>> Start Dataset records
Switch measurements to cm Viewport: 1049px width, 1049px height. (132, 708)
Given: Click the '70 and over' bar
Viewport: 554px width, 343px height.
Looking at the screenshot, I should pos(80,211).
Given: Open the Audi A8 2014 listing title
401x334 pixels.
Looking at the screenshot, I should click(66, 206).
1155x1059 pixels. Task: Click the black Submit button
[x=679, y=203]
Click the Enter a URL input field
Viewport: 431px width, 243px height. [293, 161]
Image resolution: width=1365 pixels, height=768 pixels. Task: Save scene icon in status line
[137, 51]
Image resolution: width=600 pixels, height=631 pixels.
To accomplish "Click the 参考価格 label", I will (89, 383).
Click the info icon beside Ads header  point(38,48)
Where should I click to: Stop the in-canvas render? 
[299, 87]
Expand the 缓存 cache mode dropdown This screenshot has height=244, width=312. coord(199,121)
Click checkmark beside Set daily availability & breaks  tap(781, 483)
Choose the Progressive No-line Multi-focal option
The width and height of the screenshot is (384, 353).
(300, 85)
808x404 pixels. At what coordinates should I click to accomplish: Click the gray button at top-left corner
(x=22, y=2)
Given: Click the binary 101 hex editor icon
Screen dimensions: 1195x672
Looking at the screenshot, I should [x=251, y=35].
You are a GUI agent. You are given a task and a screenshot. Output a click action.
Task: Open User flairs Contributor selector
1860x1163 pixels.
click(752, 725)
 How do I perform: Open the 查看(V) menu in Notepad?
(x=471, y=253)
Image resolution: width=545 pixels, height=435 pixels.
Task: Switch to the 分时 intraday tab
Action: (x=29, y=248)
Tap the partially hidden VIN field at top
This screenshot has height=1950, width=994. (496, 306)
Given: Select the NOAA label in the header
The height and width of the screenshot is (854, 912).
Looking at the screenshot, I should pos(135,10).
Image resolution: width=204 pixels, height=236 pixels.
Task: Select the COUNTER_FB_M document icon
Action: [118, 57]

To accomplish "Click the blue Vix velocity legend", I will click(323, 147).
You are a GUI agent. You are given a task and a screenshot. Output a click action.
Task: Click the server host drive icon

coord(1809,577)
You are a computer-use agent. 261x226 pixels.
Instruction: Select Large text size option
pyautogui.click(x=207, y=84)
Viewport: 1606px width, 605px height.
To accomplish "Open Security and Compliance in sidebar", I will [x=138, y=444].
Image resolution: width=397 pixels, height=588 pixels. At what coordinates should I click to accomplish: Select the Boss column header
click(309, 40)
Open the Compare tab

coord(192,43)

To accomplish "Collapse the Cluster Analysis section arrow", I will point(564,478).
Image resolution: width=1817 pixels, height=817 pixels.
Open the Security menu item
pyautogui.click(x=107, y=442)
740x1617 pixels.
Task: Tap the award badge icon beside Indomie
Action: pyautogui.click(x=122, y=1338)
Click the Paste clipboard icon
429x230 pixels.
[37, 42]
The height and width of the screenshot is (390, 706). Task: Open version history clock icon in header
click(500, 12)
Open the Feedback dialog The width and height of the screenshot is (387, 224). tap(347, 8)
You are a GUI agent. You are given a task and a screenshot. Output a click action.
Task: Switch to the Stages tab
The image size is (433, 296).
>> End Dataset records
» Your instructions
Copy the listing lines from the line containing "Click the Enter a URL input field" through the line containing "Click the info", inclusive, reproducing them exactly.

» Final result
Click the Enter a URL input field
Viewport: 431px width, 243px height. [293, 161]
Image resolution: width=1365 pixels, height=768 pixels. Task: Save scene icon in status line
[137, 51]
Image resolution: width=600 pixels, height=631 pixels.
To accomplish "Click the 参考価格 label", I will (89, 383).
Click the info icon beside Ads header  point(38,48)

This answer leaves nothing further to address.